Kennedy himself would cringe at some of the fulsome prose, for if he appreciated the value of legend, he also knew when it became tasteless. And he would have applauded a passage in a beautifully done book, John Fitzgerald Kennedy . . . As We Remember Him (Atheneum) to which his family and many friends contributed: "The months following his tragic death were made doubly intolerable by the immediate gush of books, articles, poems, records, songs, photos, olios, burnt-wood plaques, figurines, medals, scrolls, postcards—some of these sincere and touching, many of them opportunistic and bathetic.

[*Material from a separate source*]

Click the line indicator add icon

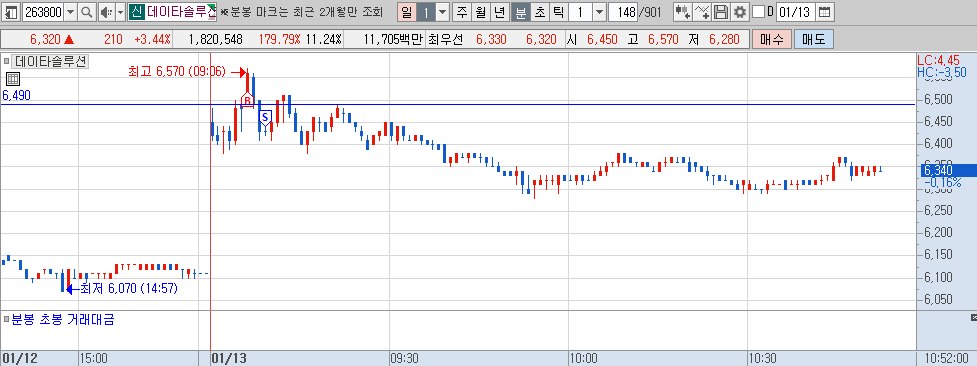click(702, 11)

It was to be feared that the onslaught of this kind of attention might, at the least, obfuscate the truth." As We Remember Him makes eminently clear that Kennedy needs no embroidery. He had the touch, whether as a little boy who got ants in his pants during a family picnic, or as the young Senator telling his tough old father to "keep out of my politics," or as President slopping shaving soap over an intelligence report or reading The Adventures of Reddy Fox for his amusement.

Snobbery & Sympathy Rape

Lyndon Johnson, who must live with the Kennedy legend, has of course sought to create a legend of his own. He authorized the publication of his mother's Family Album, in which Rebekah Baines Johnson noted that a "light came in from the east" at the instant of Lyndon's birth. The peroration to almost every Johnson speech begins with words approximating these: "I still dream of my boyhood back on the poor, dry soil along the banks of the Pedernales, and . . ." He does not discourage his aides from awarding him unusual powers. Jack Valenti grants him "extra glands" to account for his fantastic energies. Even sober-sided Bill Moyers thinks that Johnson has a special set of "antennae" that enable him to "divine the pulse of the American people."